Using Terraform to create RDS (Amazon Aurora PostgreSQL) with features (IAM auth, rotating master pw)

2
votes

I have been given a task at work to create an RDS cluster module using Terraform that will allow for consumers to spin up their own clusters/dbs etc. This is all fairly straight forward but it is the second lot of requirements that has me pulling my hair out. The DBAs want to know how to do the following:

  1. Store and rotate the master password in secrets manager.
  2. Create additional dbs, users etc via automation (nothing is to be clickops'd).
  3. Utilise IAM authentication so that users do not have to be created/auth'd.

I have looked at a number of different ways of doing this and as i'm fairly new to this, nothing seems to stick out as "the best solution". Would anyone be able to give me a rundown of how they may have approached a similar task? Did you store and rotate password using a lambda function or did you assign the master user to an IAM role? Are you using the TF postgres provider to create roles or did you write your own code to automate?

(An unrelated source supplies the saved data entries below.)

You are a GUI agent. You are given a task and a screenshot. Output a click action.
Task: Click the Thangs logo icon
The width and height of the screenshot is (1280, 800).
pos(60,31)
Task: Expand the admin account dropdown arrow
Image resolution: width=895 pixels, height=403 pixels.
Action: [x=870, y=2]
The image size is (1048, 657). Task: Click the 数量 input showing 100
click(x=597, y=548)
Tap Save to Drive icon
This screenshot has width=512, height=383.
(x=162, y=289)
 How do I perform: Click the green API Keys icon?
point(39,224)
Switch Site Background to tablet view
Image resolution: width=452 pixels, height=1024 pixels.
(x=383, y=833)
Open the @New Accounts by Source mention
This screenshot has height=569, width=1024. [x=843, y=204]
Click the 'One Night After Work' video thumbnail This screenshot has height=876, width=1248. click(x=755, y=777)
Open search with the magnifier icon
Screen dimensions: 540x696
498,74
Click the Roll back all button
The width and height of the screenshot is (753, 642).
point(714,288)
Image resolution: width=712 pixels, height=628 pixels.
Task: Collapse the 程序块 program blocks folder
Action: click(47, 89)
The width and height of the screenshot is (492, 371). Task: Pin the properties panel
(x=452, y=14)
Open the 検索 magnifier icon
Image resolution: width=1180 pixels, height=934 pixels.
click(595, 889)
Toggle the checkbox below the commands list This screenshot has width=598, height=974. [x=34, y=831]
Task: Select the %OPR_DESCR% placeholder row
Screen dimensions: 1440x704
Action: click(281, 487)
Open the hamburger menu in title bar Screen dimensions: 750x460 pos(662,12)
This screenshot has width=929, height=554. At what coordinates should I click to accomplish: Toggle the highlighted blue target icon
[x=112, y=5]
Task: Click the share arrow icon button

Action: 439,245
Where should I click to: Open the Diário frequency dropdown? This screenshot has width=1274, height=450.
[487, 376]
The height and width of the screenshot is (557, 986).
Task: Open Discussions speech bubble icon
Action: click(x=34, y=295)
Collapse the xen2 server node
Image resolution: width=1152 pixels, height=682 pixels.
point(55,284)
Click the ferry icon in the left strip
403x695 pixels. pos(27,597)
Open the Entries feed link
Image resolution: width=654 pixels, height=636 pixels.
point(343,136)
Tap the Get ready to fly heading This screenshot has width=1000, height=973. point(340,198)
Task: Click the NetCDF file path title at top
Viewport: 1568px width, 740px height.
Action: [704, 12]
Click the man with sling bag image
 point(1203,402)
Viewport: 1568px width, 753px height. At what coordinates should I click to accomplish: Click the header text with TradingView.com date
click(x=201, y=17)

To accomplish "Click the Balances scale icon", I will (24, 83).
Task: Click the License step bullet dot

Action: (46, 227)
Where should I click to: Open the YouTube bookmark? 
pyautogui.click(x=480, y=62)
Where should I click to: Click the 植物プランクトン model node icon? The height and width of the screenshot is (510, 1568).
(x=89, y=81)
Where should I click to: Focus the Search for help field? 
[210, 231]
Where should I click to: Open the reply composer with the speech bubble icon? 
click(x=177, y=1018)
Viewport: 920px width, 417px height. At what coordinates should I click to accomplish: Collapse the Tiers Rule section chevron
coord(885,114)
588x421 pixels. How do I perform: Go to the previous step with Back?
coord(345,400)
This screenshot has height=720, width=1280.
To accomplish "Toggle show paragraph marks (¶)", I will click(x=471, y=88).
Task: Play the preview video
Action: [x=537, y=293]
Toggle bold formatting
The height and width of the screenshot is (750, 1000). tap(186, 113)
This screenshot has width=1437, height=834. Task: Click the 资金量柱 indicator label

I really appreciate any guidance. Thanks heaps

2
terraformamazon-rdsamazon-iamamazon-aurora

2 Answers

2
votes

The problem described is rather generic, but in my view you could keep almost everything under direct controll of terraform.

  1. Store and rotate the master password in secrets manager.

Secret manager is the way to go. However, the password rotation will be an issue. When you enable rotation in AWS console, AWS magically provisions a lambda for you. If you don't use console, command line steps are a bit more involving as they require the use of aws serverless repo (SAR). Sadly, official support for SAR is not yet avaiable in terraform. Thus you would have to use local-exec provisioner to run aws cli to create rotation lambda as in the linked documentation using SAR.

  1. Create additional dbs, users etc via automation (nothing is to be clickops'd).

As you already pointed out, the TF PostgreSQL Provider would the first thing to consider.

  1. Utilize IAM authentication so that users do not have to be created/auth'd.

This can be enable using iam_database_authentication_enabled. But you should know that there are some limitations when using IAM auth. Most notably, only PostgreSQL versions 9.6.9 and 10.4 or higher are supported and your number of connections per second my suffer.

1
votes

A follow up on point 1 for anyone in the future who wants to do a similar thing.

I ended up using a cloudformation_stack terraform resource to create the secret attachment and secret rotation - passing them parameter values from my terraform resources.

Works perfectly and easily switched out when/if terraform introduce these resources.